07-06-2015 07:08 AM
I am trying to make a delete in the most quickest way.
I have a delete with a simple where in which I delete 50% of the table.
I have testes two ways:
if base = 'N' then delete;
delete from ventas_tot where base = 'N';
The 1) way is the faster, but os there any other way yo make a delete as fast as possible.
I don't hace any index in the table
07-06-2015 07:27 AM
With SAS tables your option 1) doesn't actually delete the table but it re-creates it with records where your "delete" condition isn't met. You could also write this like:
set ventas_tot(where=(base ne 'N'));
Your option 2) is an actual delete. The catch here: It doesn't really physically delete the records but only marks them as deleted (logical delete). This process is not only slower it also doesn't reduce the physical storage space of your table. So option 1) is "better".

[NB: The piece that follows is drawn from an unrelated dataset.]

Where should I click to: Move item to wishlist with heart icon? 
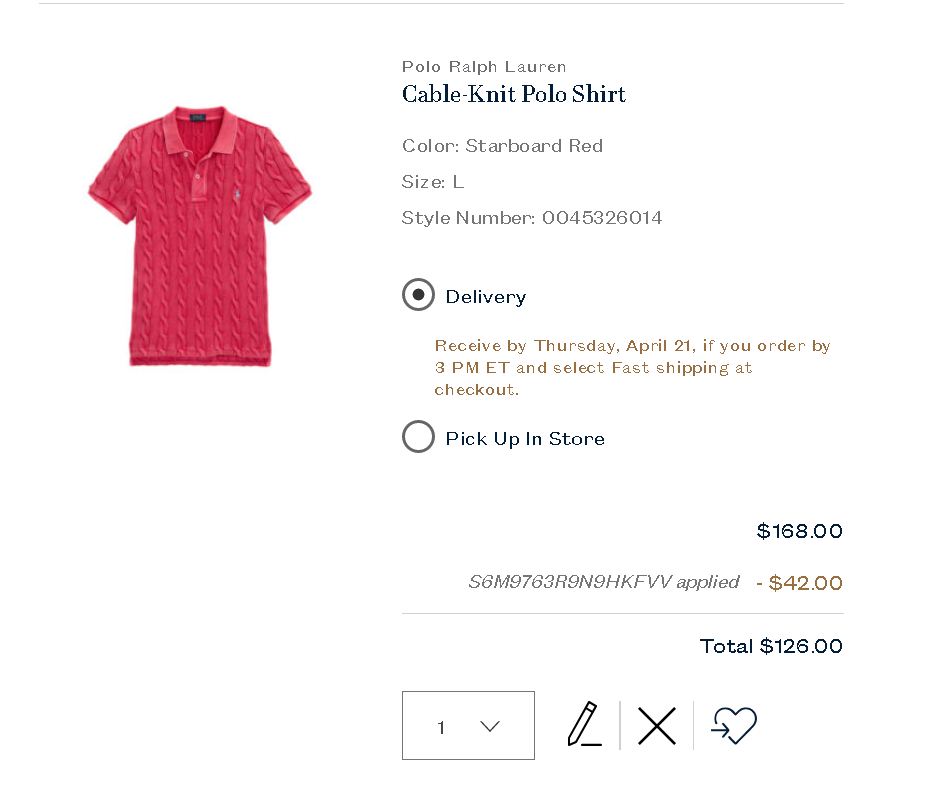[x=734, y=725]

delete from test where name='Alfred';
proc contents data=test;
Data Set Name WORK.TEST Observations 18
Member Type DATA Variables 5
Engine V9 Indexes 0
Created Observation Length 40
Last Modified Deleted Observations 1
07-06-2015 07:30 AM
A brief few tests on SAS 9.3 shows your first way seems to be the quickest, test code below. TBH I was quite suprised, I would have thought the SQL would have been quicker, or even the where clause on the read in, but no, slower.
data test1 test2 test3;
do j=1 to 1000000;
if i="b" then delete;
set test2 (where=(i ne "b"));
delete from test3 where i="b";
07-06-2015 07:55 AM
Tye this one, which use randomly access way .
if sex='F' then remove;
07-06-2015 09:59 AM
Works, but probably not very efficient when you have 50% deletion rate.
Also, I'm not surprised that PROC SQL DELETE is slower than a table scan/rewrite. I don'r know in details what DELETE does but I got a feeling it updates in place, at least logically, to set the delete flag. A rewrite using WHERE does not have to consider marking records for deletion, AND does not even have to read observations to be deleted into the PDV, and off course not to write them back.
07-06-2015 09:49 AM
Your #1 is already the best solution. Depending on the layout and size of your dataset, compressing it may help (trade CPU cycles for reduced I/O).